Democratizing Access to Data in the Cloud through Globus

The NOAA Open Data Dissemination (NODD) service was created to provide the public with free and easy data access to NOAA’s high-quality environmental data via the cloud. As a result of NODD, experimental models can be shared with the public. Large data sets—typically 30 TB per session—are transferred from on-premises to cloud storage for distribution to external collaborators using the Globus service and the Globus Amazon Web Service (AWS) Simple Storage Service (S3) connector.

Image of data transfers to the cloud
Multiple entities provide the data to NODD (Image courtesy of NOAA)

Moving large datasets with Globus

NOAA’s operational and experimental weather forecasting models run on regular schedules to keep up with the ever-changing atmosphere – every six hours for global models, and typically every hour for the high-resolution models that detail the evolution of finer scale weather events.

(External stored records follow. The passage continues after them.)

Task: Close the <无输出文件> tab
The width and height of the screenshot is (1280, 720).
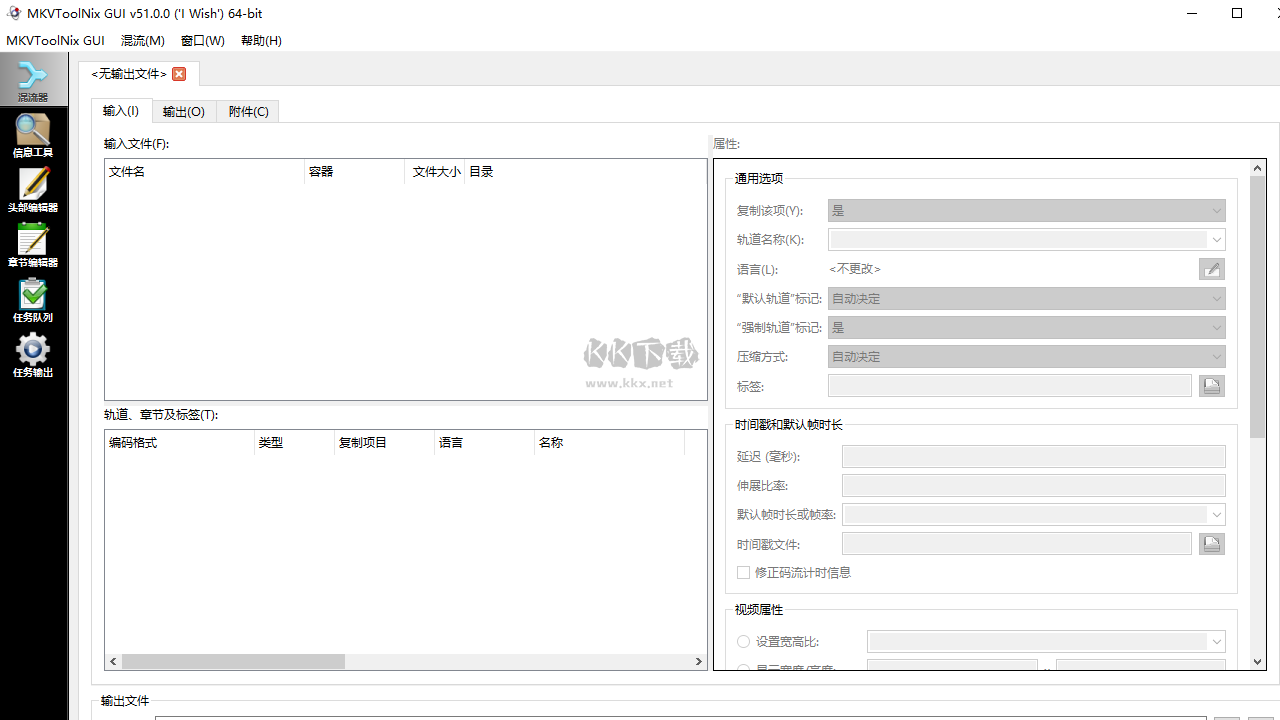Action: [178, 73]
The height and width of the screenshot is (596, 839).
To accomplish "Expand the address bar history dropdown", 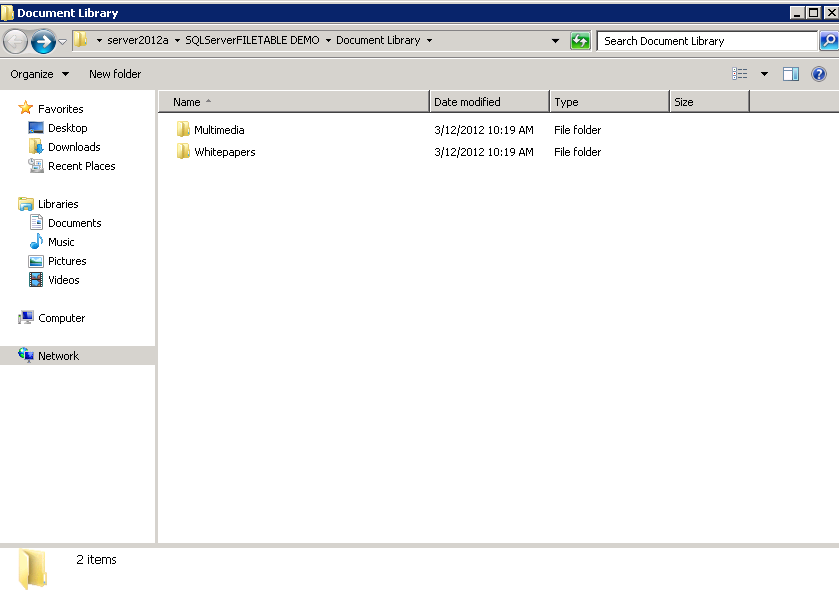I will [555, 41].
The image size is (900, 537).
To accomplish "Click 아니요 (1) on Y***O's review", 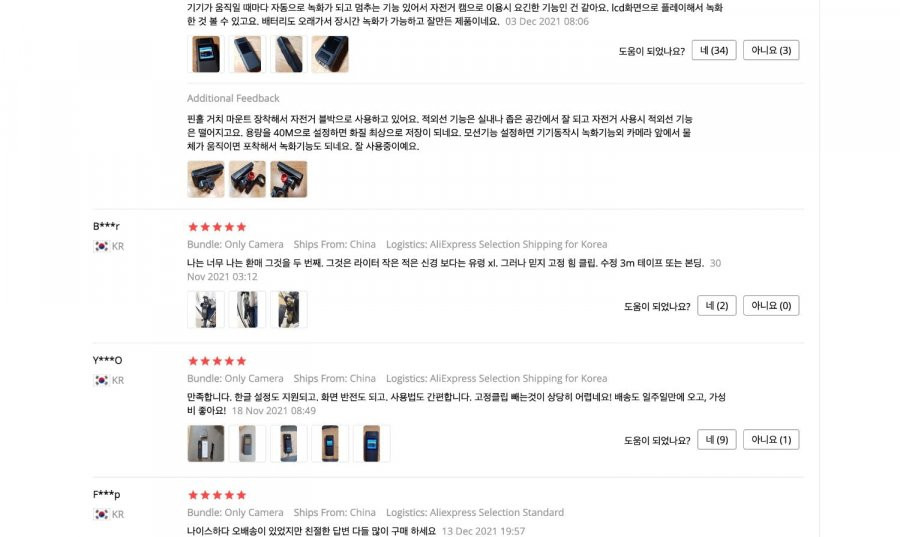I will (x=771, y=440).
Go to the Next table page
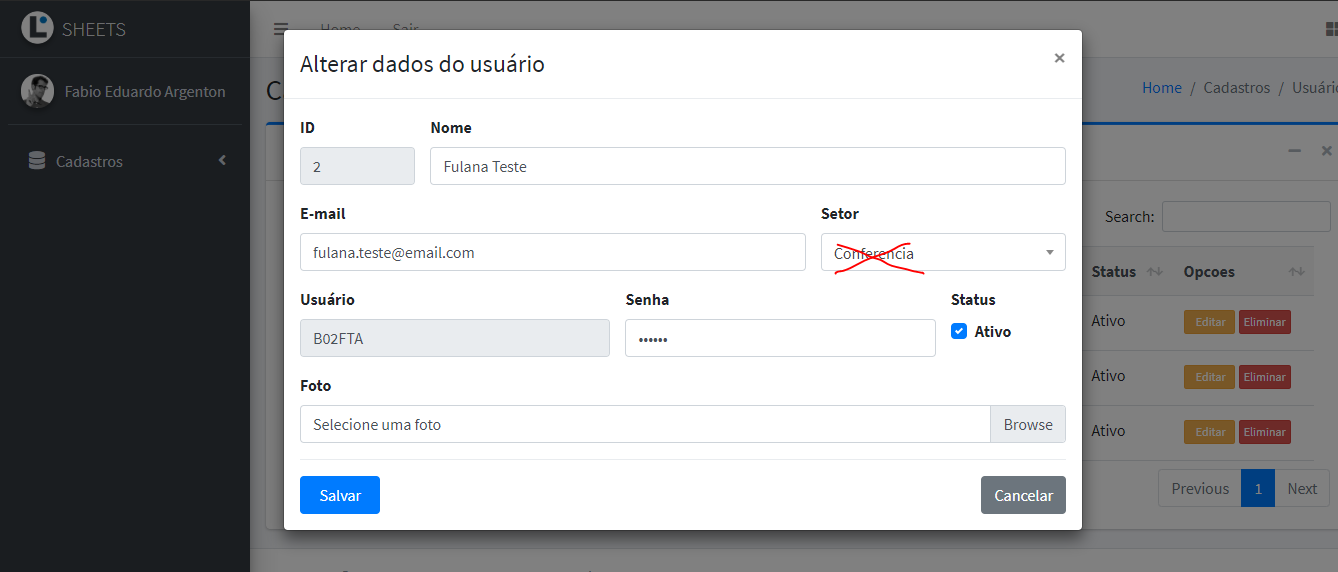Viewport: 1338px width, 572px height. tap(1302, 488)
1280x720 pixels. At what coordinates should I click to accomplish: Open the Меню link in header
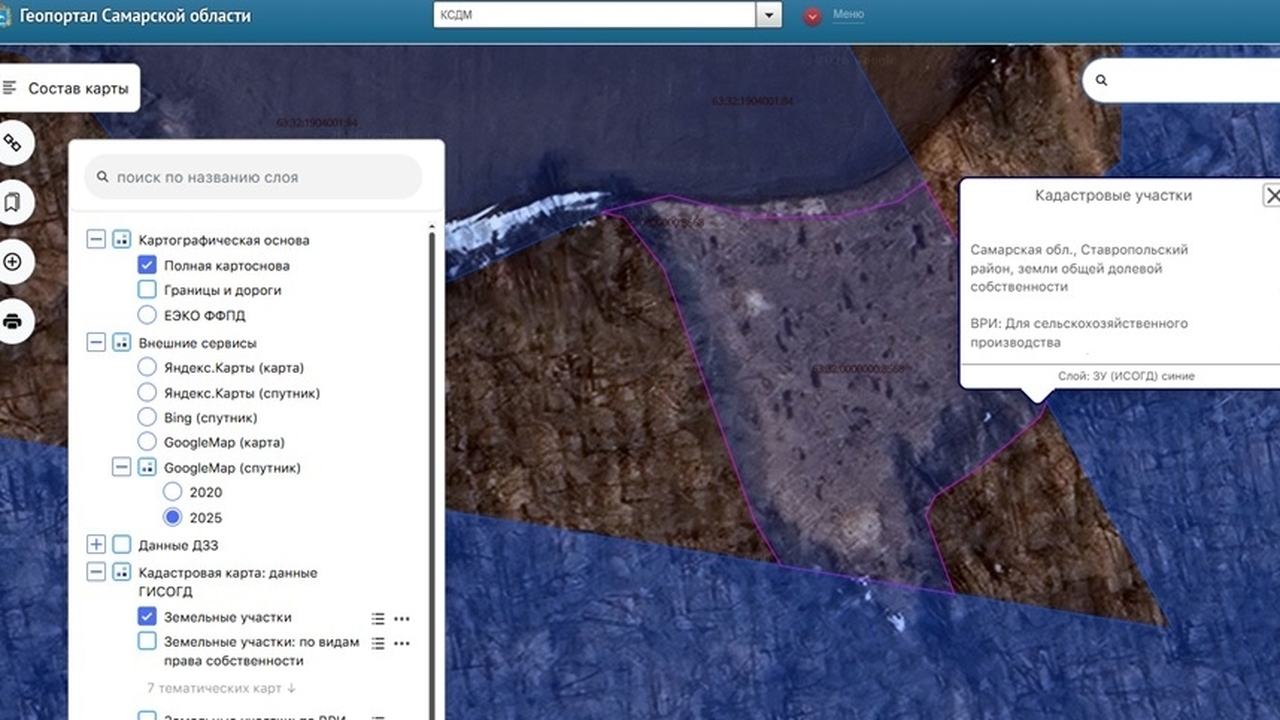(848, 14)
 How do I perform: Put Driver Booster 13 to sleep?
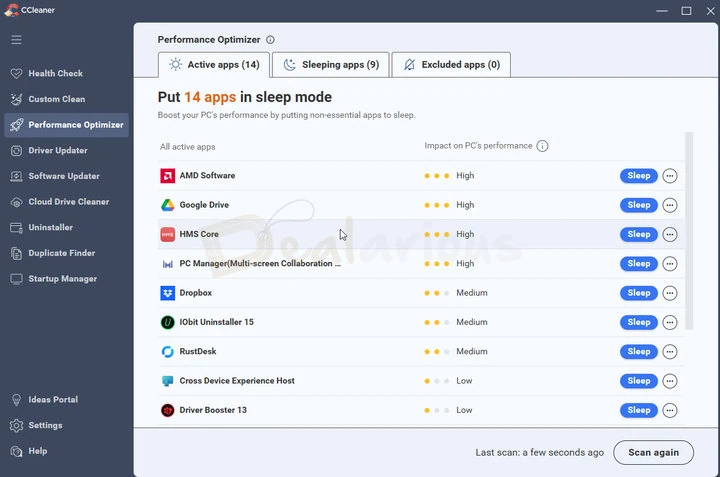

Before the models can run, they must have large volumes of input data: atmospheric observations, radar and satellite measurements, and 3-D data from previous model runs. All these data must be delivered on time to meet tight HPC job schedules. Likewise, the large output files that provide the model forecast solutions to forecasters, emergency managers, researchers and others must be delivered as quickly as possible for maximum value.

One particularly large data set used in a statistical “initial conditions’’ analysis includes 80 member files of a global ensemble run. The 80 2GB files are transferred with Globus four times a day from the NOAA R&D HPC system in West Virginia to another HPC system in Colorado where NOAA’s next generation high resolution weather model is being developed and tested.

Creating a weather-ready nation

Image of Near Surface Smoke
Image Of Near Surface Smoke (Courtesy of NOAA)

As we continue to experience climate change NOAA is delivering more services, and making more data and services publicly available to create a weather-ready nation. For example, they are playing a vital role in supporting federal, state, local, and tribal partners to prepare for the threat of wildfires. Their near-surface smoke concentrations forecast is one example of a service which is instrumental in assisting people combating wildfires. In this scenario the Data Services Group acquires the necessary data sets and manages the delivery of graphics files from the HPC systems to GSL’s web servers using Globus.